Wrapping up the first two courses
John Rose
john.r.rose at oracle.com
Thu Apr 25 21:37:59 UTC 2019
On Apr 25, 2019, at 8:55 AM, Brian Goetz <brian.goetz at oracle.com> wrote:
>
> A few more questions have been raised:
>
> - Do we do alignment before, or after, escape processing?
> - What about single-line “fat” strings?
> - What is the effect of text on the first line on alignment?
> - What about opt-out?
> - What about \<newline> ?
TL;DR: - Before, and watch out for \u00XX, - Disallow,
- Disallow, - (see next) - Support \LineTerminator as
both explicit layout control and opt-out (no \-).
> Suggested answers:
>
> 1. Escape processing. If alignment is about removing _incidental indentation_, it seems hard to believe that a \t escape is intended to be incidental; this feels like payload, not envelope. Which suggests to me that we should be doing alignment on the escaped string, and then doing escape processing.

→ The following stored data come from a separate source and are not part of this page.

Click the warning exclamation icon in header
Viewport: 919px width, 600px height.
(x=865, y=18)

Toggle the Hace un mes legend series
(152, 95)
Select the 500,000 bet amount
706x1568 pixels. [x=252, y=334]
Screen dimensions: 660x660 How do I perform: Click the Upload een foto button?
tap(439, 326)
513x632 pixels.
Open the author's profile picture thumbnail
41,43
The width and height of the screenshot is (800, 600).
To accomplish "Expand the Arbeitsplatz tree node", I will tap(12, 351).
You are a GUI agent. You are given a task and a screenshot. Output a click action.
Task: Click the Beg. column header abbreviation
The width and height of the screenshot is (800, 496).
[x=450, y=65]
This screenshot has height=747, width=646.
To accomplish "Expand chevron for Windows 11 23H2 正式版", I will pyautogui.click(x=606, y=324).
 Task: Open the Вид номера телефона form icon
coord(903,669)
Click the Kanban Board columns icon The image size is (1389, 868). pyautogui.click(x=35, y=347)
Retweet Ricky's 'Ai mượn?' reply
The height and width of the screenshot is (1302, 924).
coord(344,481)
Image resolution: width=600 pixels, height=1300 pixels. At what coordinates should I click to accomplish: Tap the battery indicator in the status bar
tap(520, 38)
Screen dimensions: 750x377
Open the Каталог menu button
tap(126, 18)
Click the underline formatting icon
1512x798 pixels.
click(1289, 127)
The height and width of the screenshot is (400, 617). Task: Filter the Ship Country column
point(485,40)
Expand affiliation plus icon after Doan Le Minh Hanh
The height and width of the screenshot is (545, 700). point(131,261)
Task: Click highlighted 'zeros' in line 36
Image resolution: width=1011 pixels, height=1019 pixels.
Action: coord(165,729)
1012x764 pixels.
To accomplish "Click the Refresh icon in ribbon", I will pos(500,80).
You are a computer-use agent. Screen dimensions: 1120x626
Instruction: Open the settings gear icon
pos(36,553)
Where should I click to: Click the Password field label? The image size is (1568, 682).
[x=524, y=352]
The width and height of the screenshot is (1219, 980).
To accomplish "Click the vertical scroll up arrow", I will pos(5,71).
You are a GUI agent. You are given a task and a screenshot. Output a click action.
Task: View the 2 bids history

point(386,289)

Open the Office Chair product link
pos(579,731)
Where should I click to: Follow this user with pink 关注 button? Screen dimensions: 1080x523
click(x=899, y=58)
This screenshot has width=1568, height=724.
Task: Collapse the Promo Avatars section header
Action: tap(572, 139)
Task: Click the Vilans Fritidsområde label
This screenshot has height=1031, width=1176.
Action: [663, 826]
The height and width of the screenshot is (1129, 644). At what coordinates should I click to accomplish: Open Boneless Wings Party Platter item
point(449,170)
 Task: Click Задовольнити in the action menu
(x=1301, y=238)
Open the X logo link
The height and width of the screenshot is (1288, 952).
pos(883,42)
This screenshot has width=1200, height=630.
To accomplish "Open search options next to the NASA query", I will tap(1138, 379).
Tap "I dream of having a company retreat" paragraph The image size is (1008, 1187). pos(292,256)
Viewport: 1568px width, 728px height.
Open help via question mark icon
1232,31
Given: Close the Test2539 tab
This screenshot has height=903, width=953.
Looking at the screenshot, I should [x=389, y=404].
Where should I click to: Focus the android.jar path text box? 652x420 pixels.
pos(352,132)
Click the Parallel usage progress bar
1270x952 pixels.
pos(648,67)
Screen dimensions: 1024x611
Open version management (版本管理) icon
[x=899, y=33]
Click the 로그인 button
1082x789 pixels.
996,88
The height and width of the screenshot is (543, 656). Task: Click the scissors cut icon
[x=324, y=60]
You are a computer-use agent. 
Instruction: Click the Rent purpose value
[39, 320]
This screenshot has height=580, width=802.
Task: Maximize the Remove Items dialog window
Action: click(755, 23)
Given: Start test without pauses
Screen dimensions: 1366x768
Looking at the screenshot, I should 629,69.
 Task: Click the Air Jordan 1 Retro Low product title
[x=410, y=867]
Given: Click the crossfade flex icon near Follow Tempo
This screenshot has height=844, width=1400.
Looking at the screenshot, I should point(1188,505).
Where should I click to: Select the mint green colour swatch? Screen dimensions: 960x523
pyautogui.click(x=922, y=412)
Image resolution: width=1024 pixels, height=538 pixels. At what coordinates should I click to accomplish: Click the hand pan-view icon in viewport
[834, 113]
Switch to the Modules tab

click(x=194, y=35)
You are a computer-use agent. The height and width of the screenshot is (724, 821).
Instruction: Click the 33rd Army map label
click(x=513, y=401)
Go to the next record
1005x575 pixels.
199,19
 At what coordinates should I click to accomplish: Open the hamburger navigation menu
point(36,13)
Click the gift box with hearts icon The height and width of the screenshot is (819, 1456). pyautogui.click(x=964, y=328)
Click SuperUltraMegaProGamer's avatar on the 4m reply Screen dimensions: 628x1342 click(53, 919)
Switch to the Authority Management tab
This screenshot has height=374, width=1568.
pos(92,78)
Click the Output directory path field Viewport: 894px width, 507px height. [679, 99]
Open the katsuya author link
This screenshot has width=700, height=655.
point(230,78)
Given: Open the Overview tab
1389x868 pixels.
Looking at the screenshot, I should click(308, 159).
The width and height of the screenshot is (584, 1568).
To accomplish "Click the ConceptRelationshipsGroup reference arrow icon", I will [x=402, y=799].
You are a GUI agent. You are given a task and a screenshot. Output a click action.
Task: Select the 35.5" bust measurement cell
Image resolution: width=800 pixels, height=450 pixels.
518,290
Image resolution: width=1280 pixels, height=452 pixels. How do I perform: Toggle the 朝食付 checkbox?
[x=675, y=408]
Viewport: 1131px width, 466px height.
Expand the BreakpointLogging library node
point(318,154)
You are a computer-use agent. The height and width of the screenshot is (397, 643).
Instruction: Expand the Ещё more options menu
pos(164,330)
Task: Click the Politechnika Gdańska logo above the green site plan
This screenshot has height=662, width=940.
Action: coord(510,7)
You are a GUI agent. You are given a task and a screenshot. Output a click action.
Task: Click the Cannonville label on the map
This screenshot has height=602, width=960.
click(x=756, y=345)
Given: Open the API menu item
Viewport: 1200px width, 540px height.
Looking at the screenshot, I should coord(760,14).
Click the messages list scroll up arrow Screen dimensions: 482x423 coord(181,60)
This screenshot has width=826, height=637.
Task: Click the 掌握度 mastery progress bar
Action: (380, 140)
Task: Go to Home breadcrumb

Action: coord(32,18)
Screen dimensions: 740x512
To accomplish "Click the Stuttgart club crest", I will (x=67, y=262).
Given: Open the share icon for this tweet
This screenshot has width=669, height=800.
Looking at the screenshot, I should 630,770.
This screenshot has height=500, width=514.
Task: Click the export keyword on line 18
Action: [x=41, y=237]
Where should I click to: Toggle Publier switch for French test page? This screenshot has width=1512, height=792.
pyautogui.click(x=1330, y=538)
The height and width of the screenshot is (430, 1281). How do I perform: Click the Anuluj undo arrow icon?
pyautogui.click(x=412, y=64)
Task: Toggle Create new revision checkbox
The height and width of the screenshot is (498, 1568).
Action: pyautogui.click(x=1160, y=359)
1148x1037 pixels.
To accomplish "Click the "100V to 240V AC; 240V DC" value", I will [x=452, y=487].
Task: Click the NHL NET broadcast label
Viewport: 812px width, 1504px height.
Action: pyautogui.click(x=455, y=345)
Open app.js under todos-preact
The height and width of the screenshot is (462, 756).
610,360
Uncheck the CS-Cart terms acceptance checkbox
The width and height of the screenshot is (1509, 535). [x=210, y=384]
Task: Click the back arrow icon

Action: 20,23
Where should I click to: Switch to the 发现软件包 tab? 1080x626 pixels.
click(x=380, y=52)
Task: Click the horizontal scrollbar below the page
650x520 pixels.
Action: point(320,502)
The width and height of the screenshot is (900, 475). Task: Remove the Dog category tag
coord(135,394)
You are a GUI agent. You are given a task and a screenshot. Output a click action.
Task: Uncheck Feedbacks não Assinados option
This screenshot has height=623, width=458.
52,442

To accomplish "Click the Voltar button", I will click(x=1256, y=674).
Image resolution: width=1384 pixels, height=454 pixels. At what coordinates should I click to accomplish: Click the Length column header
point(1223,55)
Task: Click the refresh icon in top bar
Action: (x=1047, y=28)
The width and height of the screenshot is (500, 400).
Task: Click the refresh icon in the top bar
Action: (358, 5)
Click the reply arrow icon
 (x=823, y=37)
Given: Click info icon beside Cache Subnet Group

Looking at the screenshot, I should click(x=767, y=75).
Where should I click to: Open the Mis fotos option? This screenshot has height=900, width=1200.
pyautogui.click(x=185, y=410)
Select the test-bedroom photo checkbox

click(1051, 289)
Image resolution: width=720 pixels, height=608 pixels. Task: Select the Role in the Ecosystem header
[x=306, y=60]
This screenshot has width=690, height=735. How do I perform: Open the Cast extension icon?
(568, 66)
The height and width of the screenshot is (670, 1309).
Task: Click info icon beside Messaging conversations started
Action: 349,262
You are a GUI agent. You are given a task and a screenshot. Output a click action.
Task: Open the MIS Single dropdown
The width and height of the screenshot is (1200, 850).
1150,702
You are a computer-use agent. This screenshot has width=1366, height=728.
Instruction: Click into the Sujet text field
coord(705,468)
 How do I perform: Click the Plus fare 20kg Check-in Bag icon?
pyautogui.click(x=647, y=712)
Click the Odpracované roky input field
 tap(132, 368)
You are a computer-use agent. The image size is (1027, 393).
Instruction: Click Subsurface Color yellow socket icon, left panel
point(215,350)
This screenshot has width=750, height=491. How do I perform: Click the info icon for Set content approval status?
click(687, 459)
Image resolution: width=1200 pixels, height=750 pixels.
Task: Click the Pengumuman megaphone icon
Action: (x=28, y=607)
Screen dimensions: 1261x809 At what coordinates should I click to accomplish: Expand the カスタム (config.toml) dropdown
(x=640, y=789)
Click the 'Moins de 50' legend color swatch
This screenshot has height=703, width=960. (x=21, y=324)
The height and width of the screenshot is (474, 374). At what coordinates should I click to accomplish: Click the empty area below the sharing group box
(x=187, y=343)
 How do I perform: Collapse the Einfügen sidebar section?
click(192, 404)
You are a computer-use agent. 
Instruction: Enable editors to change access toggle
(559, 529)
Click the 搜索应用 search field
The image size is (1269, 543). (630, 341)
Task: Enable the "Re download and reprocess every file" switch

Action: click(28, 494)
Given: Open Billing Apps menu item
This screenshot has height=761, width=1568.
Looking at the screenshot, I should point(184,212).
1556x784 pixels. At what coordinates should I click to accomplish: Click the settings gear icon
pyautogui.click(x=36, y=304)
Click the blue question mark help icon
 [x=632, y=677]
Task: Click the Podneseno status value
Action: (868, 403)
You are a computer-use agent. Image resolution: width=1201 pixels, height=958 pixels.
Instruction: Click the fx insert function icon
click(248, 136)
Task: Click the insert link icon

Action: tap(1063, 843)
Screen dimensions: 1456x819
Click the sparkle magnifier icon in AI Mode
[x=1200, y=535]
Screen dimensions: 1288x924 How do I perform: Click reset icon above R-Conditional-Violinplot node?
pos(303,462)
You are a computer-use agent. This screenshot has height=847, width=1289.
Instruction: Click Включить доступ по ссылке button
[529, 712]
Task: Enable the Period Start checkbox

I agree with this; I think it is much more intuitive to make sure
that any escaped thing is classified as payload. Basically, if it
doesn't look like whitespace, it won't be treated as the envelope
of the rectangle but rather as payload inside the rectangle.
What could be simpler?
At first I thought this might make implementation and specification
more complex, but actually it makes it simpler. Here's why: If
you treat rectangle extraction as a process of grabbing a bunch
of escape-sequence-laden payload, you can treat the expansion
of escape sequences as a pure library function, a mapping from
String to String, where LineTerminator shows up as \n (\u000A).
I think Jim may already favor this approach?
Making a clean separation between rectangle extraction (first)
and escape sequence expansion (second) may also clarify the
opt-out question; see below.
One confounding factor we've hesitated to touch is the status
of \uXXXX escapes, which look the same as \OOO escapes to
most users but are completely different in order of processing.
We could make our lives simpler with respect to \uXXXX escapes
if we were to modify the rules for them inside of fat strings,
so that (somehow) they were always interpreted as payload,
and not as envelope. (We can't modify the rules inside of
plain strings, sadly.)
The JLS warns about \uXXXX escapes aliasing to surprising
syntax characters, in 3.3 (\u005c = \), 3.10.4 (\u0027 = '),
and 3.10.5 (\u0022 = ""). The net result is that you can
obfuscate your Java program horribly if you use any of those
unicode escapes. With the rectangle extraction feature of
fat strings, the list grows to include \u0020 and other
whitespace.
As a matter of style programmers should scrupulously
avoid unicode escapes for lexically significant code points.
(Some puzzlers: What role can the unicode escape \u000A
plan, in Java program text today? Hint: It's not a LineTerminator.
What could it mean in a multi-line string? Same questions about
\u000D? How should those characters interact with rectangle
extraction?)
At this point we could consider going farther, and make
a mechanically checked guarantee against puzzlers
in fat strings. I'm not sure about this, but I want to
put a proposal out there FTR:
Limitation on \uXXXX escapes: Inside of fat strings, any
unicode escape sequence (which is necessarily of the form
\u*XXXX repeated u followed by four hex digits) is forbidden
to specify a hexidecimal number in the range of 0000 to
001F inclusive. (Reduced limitation: U-escapes must not
alias to characters significant to the envelope, which are
those in "\"\\ \t", quote+backslash+space+tab.)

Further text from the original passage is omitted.